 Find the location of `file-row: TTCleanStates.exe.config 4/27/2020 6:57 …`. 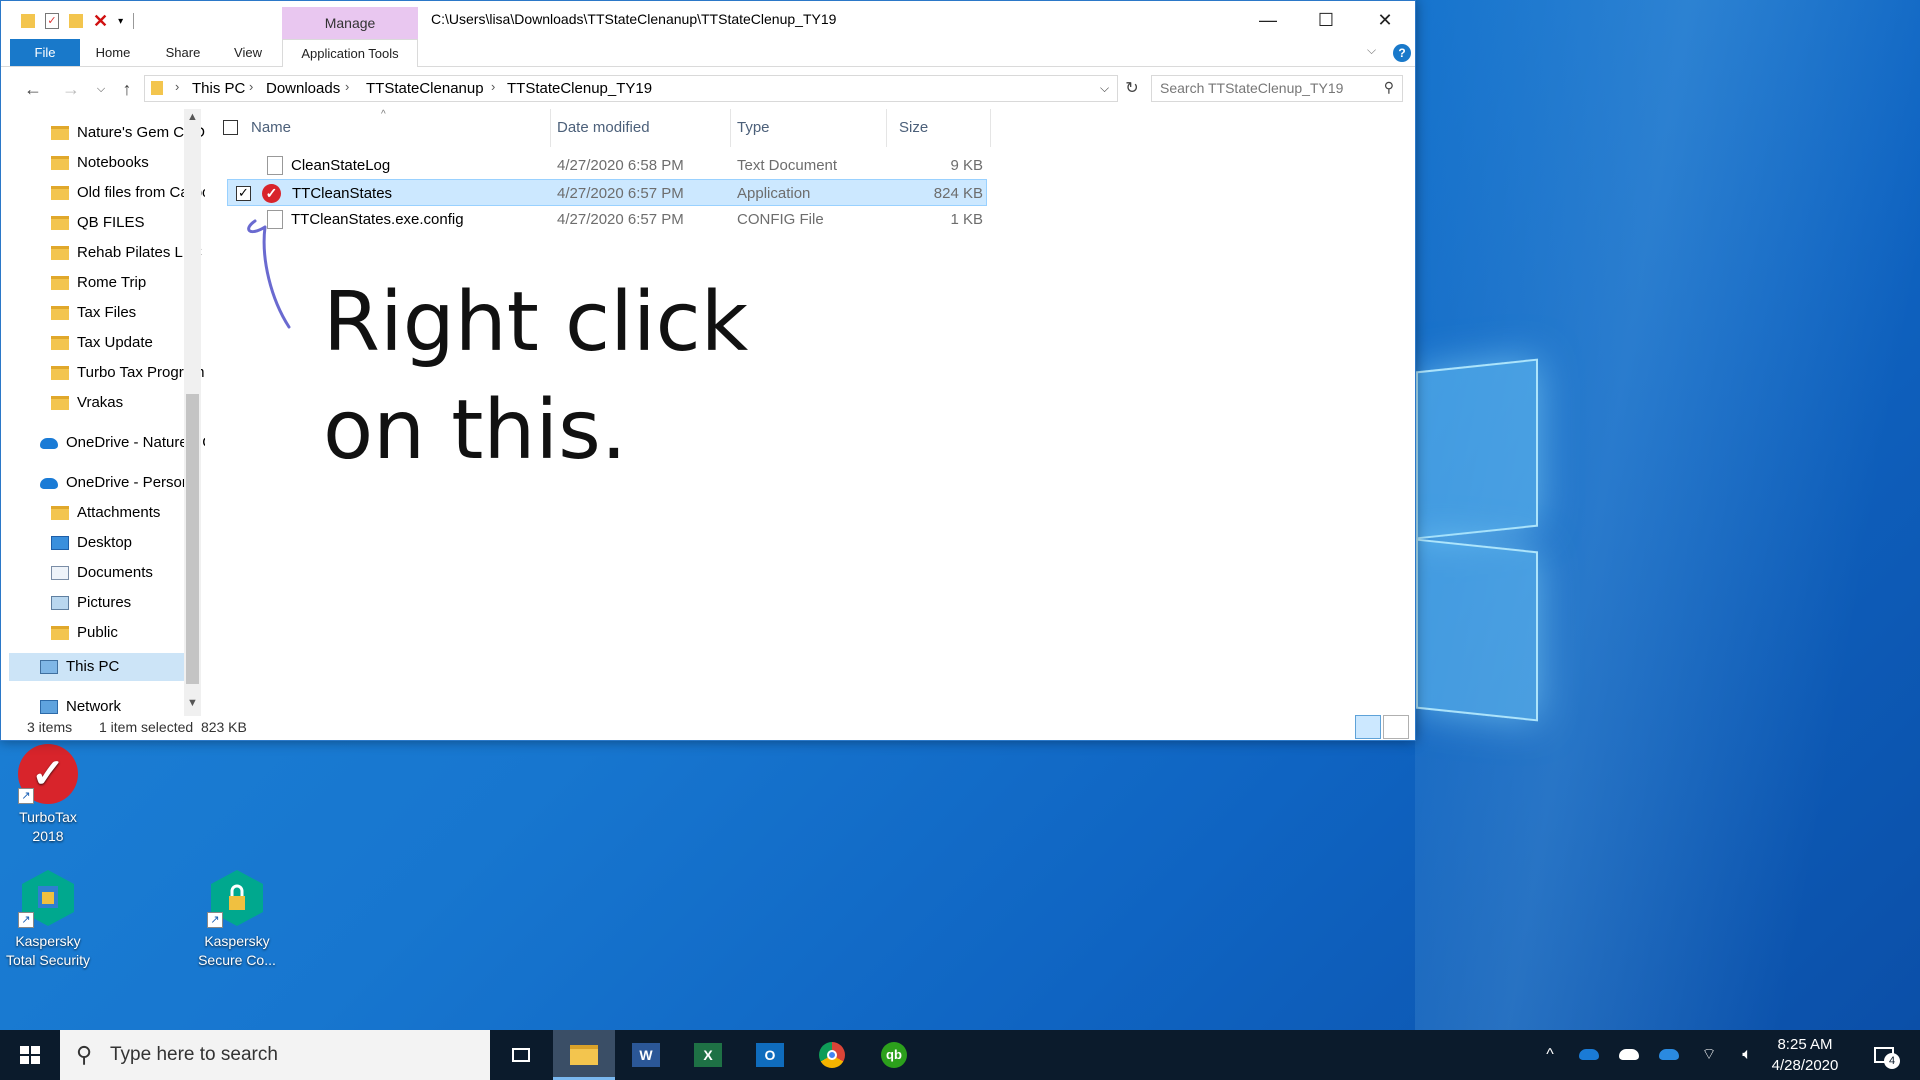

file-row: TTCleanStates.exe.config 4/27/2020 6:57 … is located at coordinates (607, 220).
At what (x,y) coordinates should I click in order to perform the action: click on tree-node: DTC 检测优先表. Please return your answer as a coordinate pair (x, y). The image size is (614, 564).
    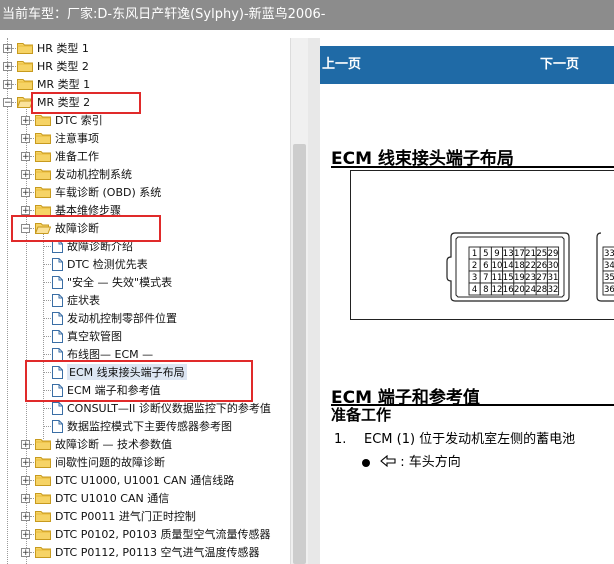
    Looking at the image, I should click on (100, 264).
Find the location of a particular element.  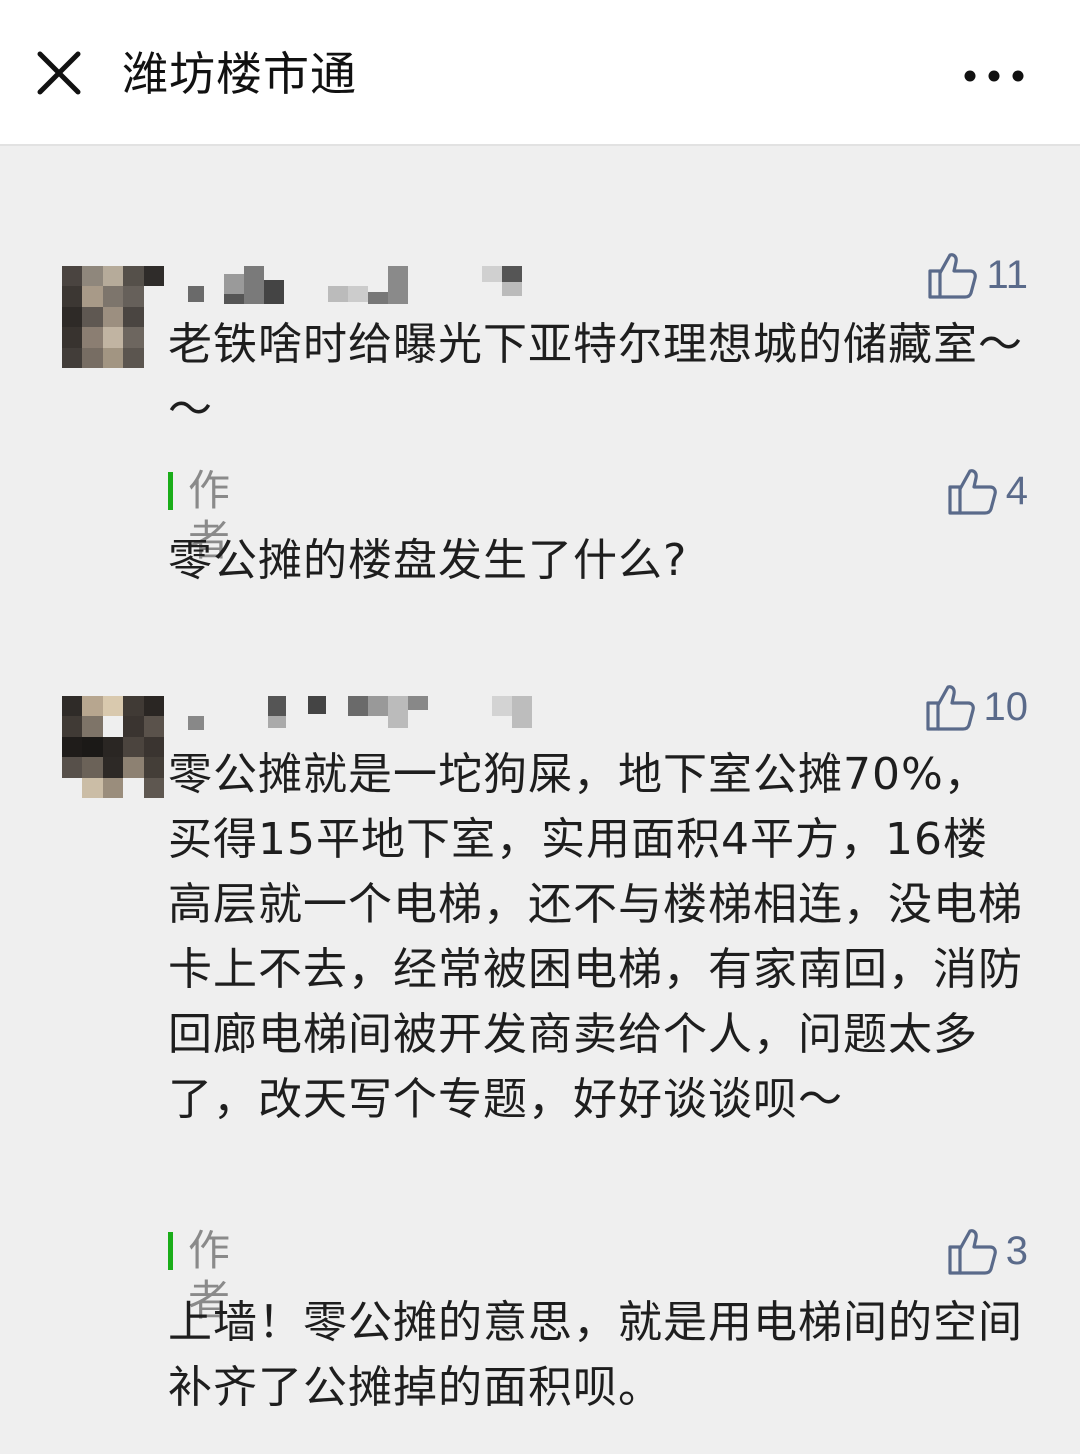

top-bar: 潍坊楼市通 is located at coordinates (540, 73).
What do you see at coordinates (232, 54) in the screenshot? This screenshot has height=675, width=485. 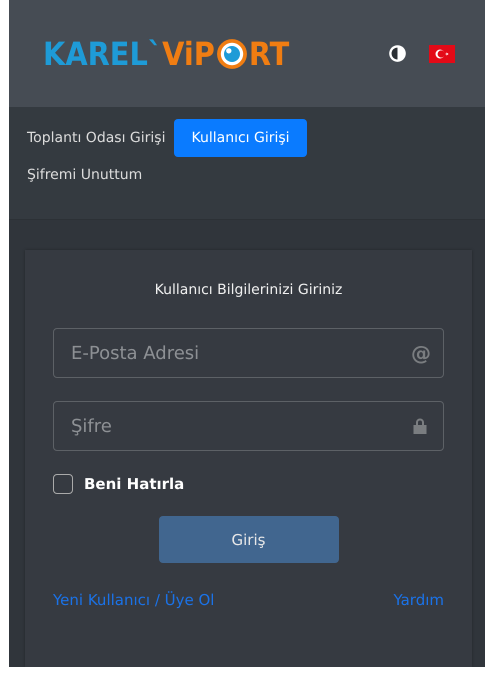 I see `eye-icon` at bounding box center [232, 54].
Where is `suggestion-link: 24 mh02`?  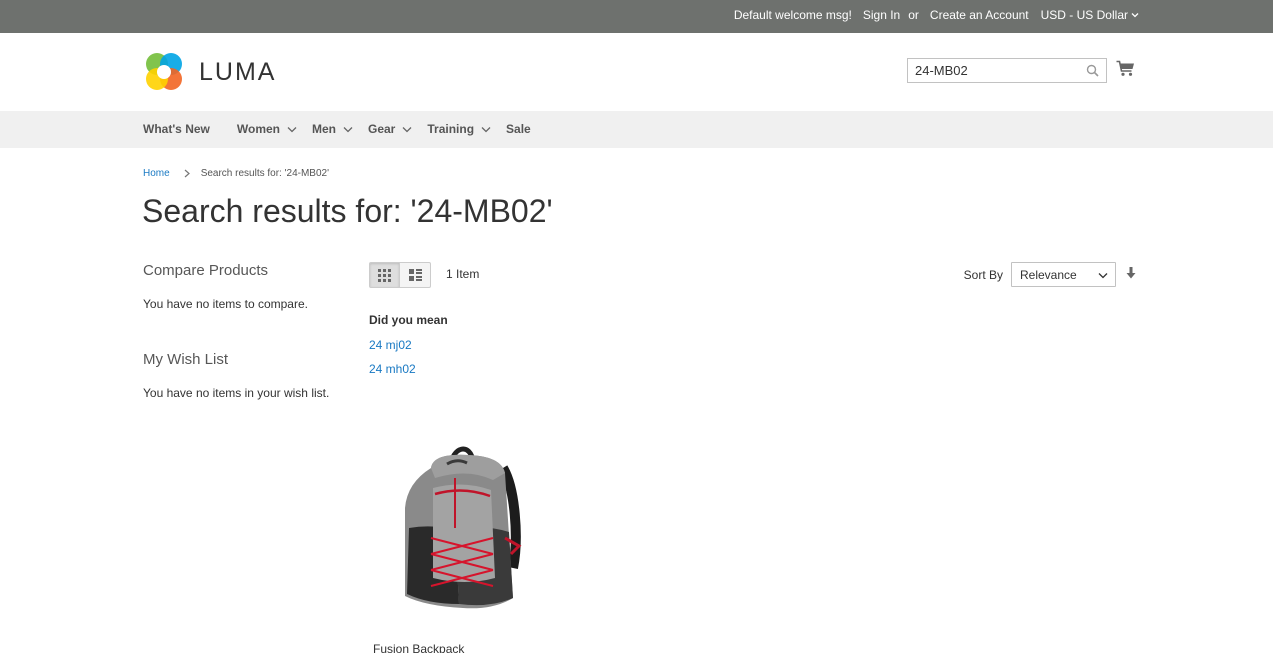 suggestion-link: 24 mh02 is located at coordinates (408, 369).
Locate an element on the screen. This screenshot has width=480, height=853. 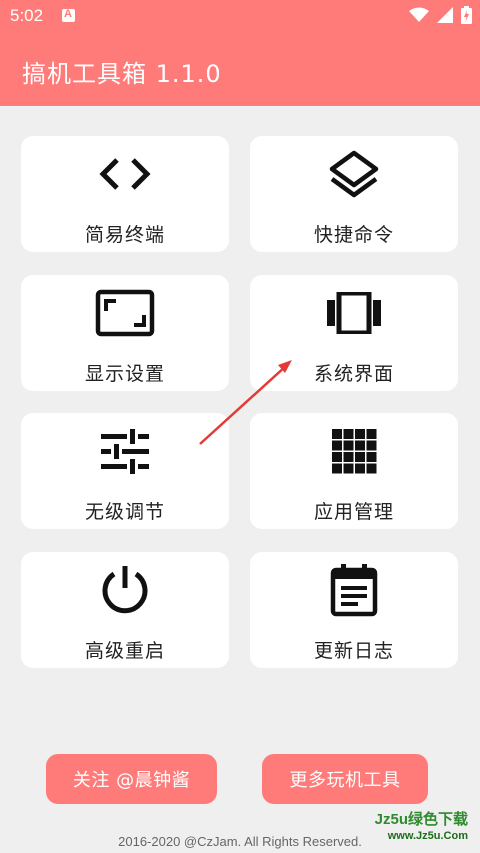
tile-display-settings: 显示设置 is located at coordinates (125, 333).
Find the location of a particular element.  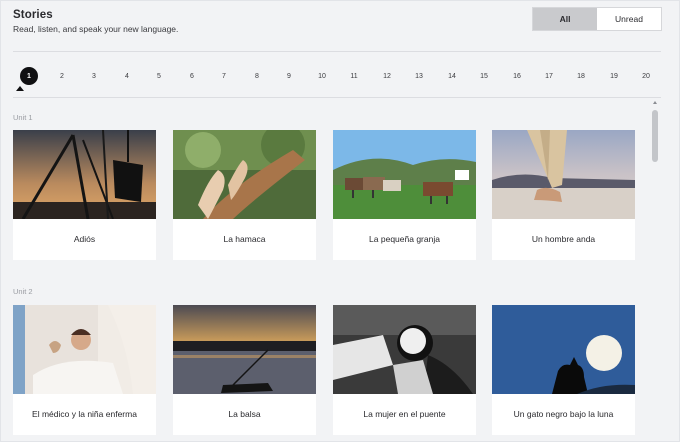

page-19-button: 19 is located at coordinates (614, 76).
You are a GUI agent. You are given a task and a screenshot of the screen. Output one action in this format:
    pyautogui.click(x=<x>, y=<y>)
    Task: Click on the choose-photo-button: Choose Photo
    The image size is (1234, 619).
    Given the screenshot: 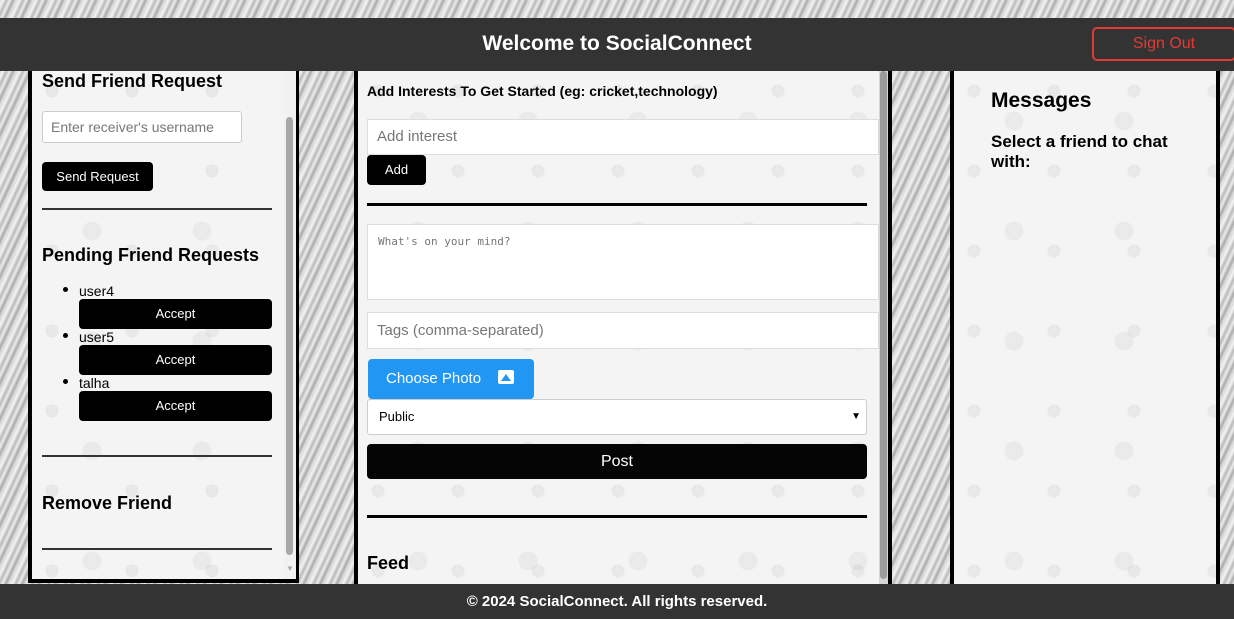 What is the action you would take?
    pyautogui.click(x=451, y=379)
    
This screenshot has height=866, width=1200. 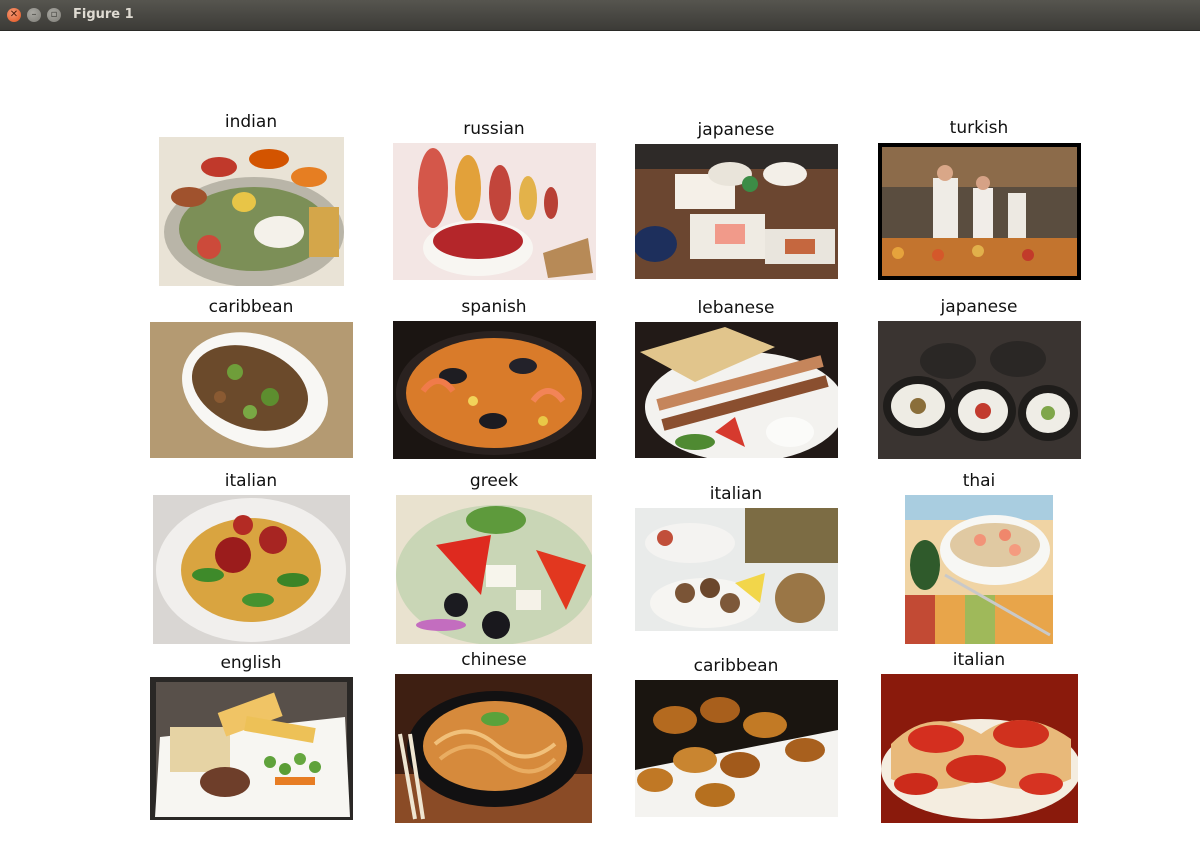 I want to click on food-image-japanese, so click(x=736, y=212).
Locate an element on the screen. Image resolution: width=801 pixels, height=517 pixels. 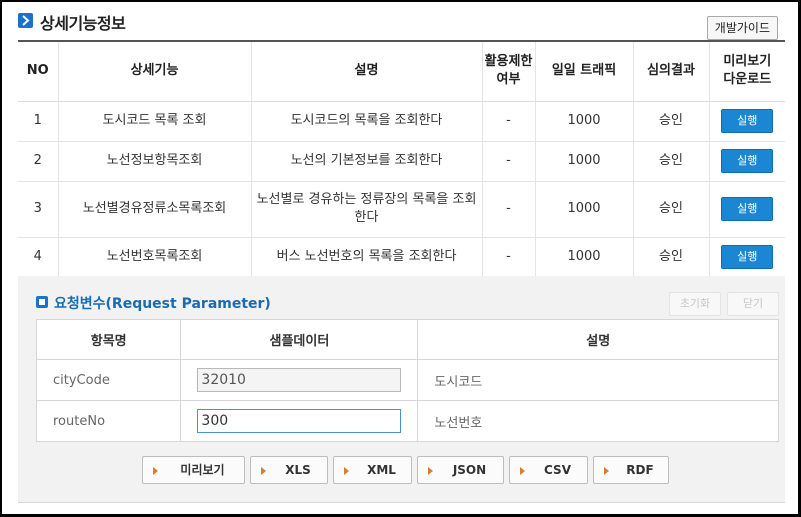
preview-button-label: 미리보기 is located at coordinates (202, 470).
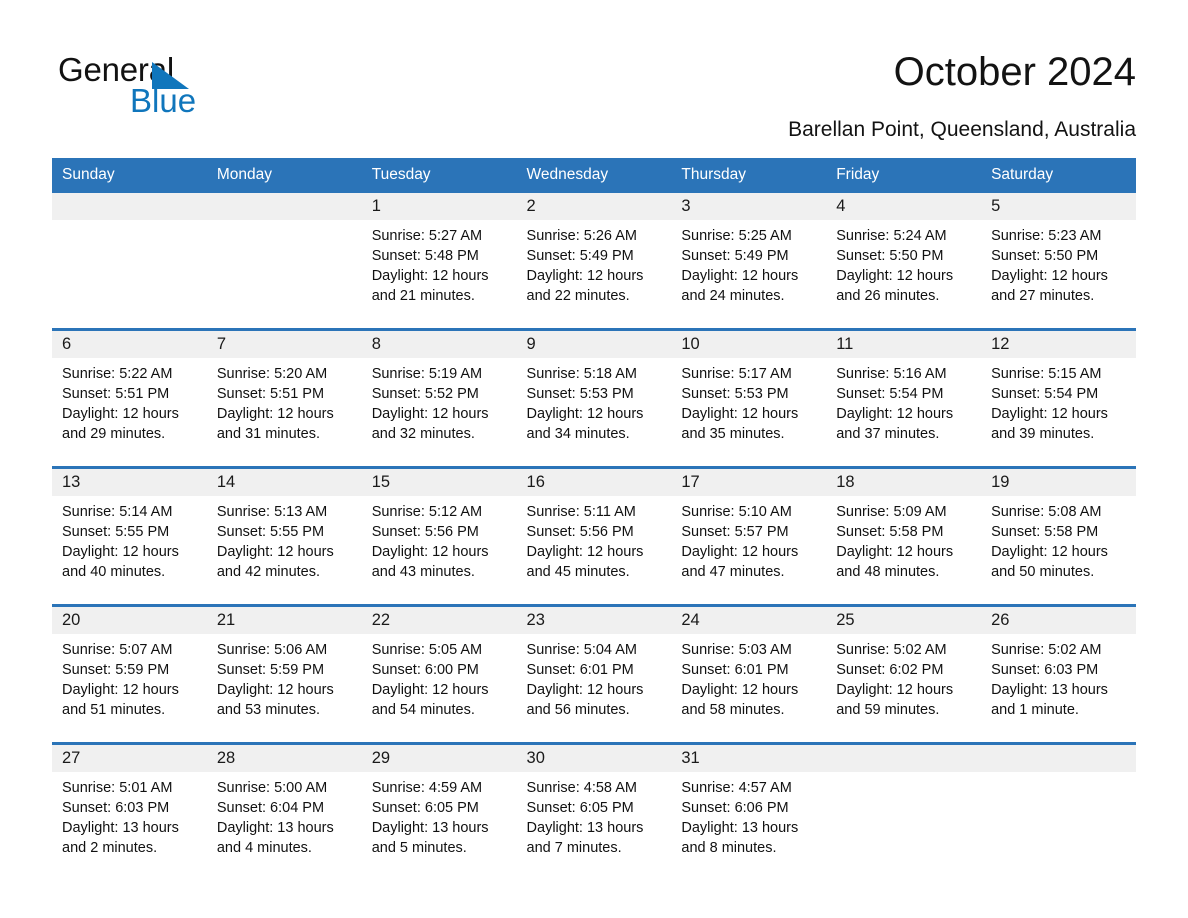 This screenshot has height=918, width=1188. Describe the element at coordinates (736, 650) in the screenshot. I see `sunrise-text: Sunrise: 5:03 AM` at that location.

****

◆ **WORK INSTRUCTIONS**:
Render everything from the start of the data down to the line containing "top-bar: 潍坊楼市通 is" as a Markdown table with the columns Row and Text, one numbered row per line. Skip blank lines and leave the pictures out.

◆ **THE ANSWER**:
| Row | Text |
|---|---|
| 1 |  Find the location of `file-row: TTCleanStates.exe.config 4/27/2020 6:57 …`.  |
| 2 | file-row: TTCleanStates.exe.config 4/27/2020 6:57 … is located at coordinates (607, 220). |
| 3 | At what (x,y) coordinates should I click in order to perform the action: click on tree-node: DTC 检测优先表. Please return your answer as a coordinate pair (x, y). The image size is (614, 564). |
| 4 |     Looking at the image, I should click on (100, 264). |
| 5 | Find the location of a particular element.   |
| 6 | top-bar: 潍坊楼市通 is located at coordinates (540, 73). |